- [EXERCISE PROMPT] Would you write the data out once more, exactly as it is?

[Dataset items]
━━━━━━

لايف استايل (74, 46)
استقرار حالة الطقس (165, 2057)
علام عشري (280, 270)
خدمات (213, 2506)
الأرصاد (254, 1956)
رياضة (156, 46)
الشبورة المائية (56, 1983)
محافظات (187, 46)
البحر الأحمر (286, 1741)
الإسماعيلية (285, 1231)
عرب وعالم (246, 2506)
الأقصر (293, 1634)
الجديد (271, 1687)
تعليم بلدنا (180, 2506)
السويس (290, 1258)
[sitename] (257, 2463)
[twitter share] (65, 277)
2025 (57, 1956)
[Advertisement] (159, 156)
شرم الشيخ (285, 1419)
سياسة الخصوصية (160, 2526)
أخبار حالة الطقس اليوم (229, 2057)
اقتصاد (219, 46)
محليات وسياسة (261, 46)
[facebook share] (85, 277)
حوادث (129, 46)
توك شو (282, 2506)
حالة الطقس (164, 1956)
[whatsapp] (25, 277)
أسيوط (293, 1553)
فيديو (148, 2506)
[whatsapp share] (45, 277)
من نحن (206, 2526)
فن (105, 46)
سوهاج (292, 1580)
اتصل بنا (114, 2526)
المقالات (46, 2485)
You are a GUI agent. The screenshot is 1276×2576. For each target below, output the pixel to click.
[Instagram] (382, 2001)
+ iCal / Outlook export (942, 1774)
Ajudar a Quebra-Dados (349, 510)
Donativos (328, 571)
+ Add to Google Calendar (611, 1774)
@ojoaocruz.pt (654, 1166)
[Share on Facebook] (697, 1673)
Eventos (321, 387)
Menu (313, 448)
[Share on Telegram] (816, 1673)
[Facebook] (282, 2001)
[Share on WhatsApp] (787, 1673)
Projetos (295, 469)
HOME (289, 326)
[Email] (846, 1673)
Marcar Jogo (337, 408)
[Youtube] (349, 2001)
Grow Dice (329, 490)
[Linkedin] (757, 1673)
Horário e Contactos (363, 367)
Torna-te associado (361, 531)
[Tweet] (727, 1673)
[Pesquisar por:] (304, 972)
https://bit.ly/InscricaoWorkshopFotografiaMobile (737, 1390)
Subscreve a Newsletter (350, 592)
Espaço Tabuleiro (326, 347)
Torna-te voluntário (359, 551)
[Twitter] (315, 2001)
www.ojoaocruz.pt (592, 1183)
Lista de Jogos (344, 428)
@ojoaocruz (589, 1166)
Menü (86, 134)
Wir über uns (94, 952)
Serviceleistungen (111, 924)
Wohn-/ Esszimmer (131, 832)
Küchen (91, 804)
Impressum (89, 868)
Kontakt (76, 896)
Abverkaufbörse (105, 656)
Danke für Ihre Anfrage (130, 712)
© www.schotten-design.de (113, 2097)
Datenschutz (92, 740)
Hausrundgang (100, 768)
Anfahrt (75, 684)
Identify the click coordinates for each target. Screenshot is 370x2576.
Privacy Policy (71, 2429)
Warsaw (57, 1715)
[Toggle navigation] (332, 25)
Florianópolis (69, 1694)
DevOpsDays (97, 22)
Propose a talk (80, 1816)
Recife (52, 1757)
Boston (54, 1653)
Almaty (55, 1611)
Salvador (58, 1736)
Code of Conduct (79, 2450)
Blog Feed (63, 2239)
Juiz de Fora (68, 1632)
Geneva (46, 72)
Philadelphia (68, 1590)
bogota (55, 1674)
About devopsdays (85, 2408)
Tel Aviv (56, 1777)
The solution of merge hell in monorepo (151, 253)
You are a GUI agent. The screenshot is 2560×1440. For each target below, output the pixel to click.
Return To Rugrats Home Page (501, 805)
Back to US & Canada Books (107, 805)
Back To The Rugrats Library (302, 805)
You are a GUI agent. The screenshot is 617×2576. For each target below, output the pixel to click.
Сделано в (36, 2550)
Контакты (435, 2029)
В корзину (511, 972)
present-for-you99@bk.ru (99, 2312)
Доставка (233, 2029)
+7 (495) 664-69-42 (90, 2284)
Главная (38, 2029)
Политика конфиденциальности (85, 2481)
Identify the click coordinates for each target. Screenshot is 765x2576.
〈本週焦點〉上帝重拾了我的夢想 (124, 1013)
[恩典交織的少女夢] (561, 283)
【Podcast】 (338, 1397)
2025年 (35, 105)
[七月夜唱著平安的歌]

━━━━━━

- [SOLUTION FOR THIS PROBLEM]
لايف استايل (74, 46)
استقرار حالة الطقس (165, 2057)
علام عشري (280, 270)
خدمات (213, 2506)
الأرصاد (254, 1956)
رياضة (156, 46)
الشبورة المائية (56, 1983)
محافظات (187, 46)
البحر الأحمر (286, 1741)
الإسماعيلية (285, 1231)
عرب وعالم (246, 2506)
الأقصر (293, 1634)
الجديد (271, 1687)
تعليم بلدنا (180, 2506)
السويس (290, 1258)
[sitename] (257, 2463)
[twitter share] (65, 277)
2025 (57, 1956)
[Advertisement] (159, 156)
شرم الشيخ (285, 1419)
سياسة الخصوصية (160, 2526)
أخبار حالة الطقس اليوم (229, 2057)
اقتصاد (219, 46)
محليات وسياسة (261, 46)
[facebook share] (85, 277)
حوادث (129, 46)
توك شو (282, 2506)
حالة الطقس (164, 1956)
[whatsapp] (25, 277)
أسيوط (293, 1553)
فيديو (148, 2506)
[whatsapp share] (45, 277)
من نحن (206, 2526)
فن (105, 46)
سوهاج (292, 1580)
اتصل بنا (114, 2526)
المقالات (46, 2485)
You are a GUI agent. The screenshot is 1276×2576. For each target below, output the pixel to click.
[Instagram] (382, 2001)
+ iCal / Outlook export (942, 1774)
Ajudar a Quebra-Dados (349, 510)
Donativos (328, 571)
+ Add to Google Calendar (611, 1774)
@ojoaocruz.pt (654, 1166)
[Share on Facebook] (697, 1673)
Eventos (321, 387)
Menu (313, 448)
[Share on Telegram] (816, 1673)
[Facebook] (282, 2001)
[Share on WhatsApp] (787, 1673)
Projetos (295, 469)
HOME (289, 326)
[Email] (846, 1673)
Marcar Jogo (337, 408)
[Youtube] (349, 2001)
Grow Dice (329, 490)
[Linkedin] (757, 1673)
Horário e Contactos (363, 367)
Torna-te associado (361, 531)
[Tweet] (727, 1673)
[Pesquisar por:] (304, 972)
https://bit.ly/InscricaoWorkshopFotografiaMobile (737, 1390)
Subscreve a Newsletter (350, 592)
Espaço Tabuleiro (326, 347)
Torna-te voluntário (359, 551)
[Twitter] (315, 2001)
www.ojoaocruz.pt (592, 1183)
Lista de Jogos (344, 428)
@ojoaocruz (589, 1166)
Menü (86, 134)
Wir über uns (94, 952)
Serviceleistungen (111, 924)
Wohn-/ Esszimmer (131, 832)
Küchen (91, 804)
Impressum (89, 868)
Kontakt (76, 896)
Abverkaufbörse (105, 656)
Danke für Ihre Anfrage (130, 712)
© www.schotten-design.de (113, 2097)
Datenschutz (92, 740)
Hausrundgang (100, 768)
Anfahrt (75, 684)
Identify the click coordinates for each target. Screenshot is 370x2576.
Privacy Policy (71, 2429)
Warsaw (57, 1715)
[Toggle navigation] (332, 25)
Florianópolis (69, 1694)
DevOpsDays (97, 22)
Propose a talk (80, 1816)
Recife (52, 1757)
Boston (54, 1653)
Almaty (55, 1611)
Salvador (58, 1736)
Code of Conduct (79, 2450)
Blog Feed (63, 2239)
Juiz de Fora (68, 1632)
Geneva (46, 72)
Philadelphia (68, 1590)
bogota (55, 1674)
About devopsdays (85, 2408)
Tel Aviv (56, 1777)
The solution of merge hell in monorepo (151, 253)
You are a GUI agent. The screenshot is 2560×1440. For each target below, output the pixel to click.
Return To Rugrats Home Page (501, 805)
Back to US & Canada Books (107, 805)
Back To The Rugrats Library (302, 805)
You are a GUI agent. The screenshot is 617×2576. For each target below, output the pixel to click.
Сделано в (36, 2550)
Контакты (435, 2029)
В корзину (511, 972)
present-for-you99@bk.ru (99, 2312)
Доставка (233, 2029)
+7 (495) 664-69-42 (90, 2284)
Главная (38, 2029)
Политика конфиденциальности (85, 2481)
Identify the click coordinates for each target. Screenshot is 765x2576.
〈本週焦點〉上帝重拾了我的夢想 (124, 1013)
[恩典交織的少女夢] (561, 283)
【Podcast】 (338, 1397)
2025年 (35, 105)
[七月夜唱著平安的歌]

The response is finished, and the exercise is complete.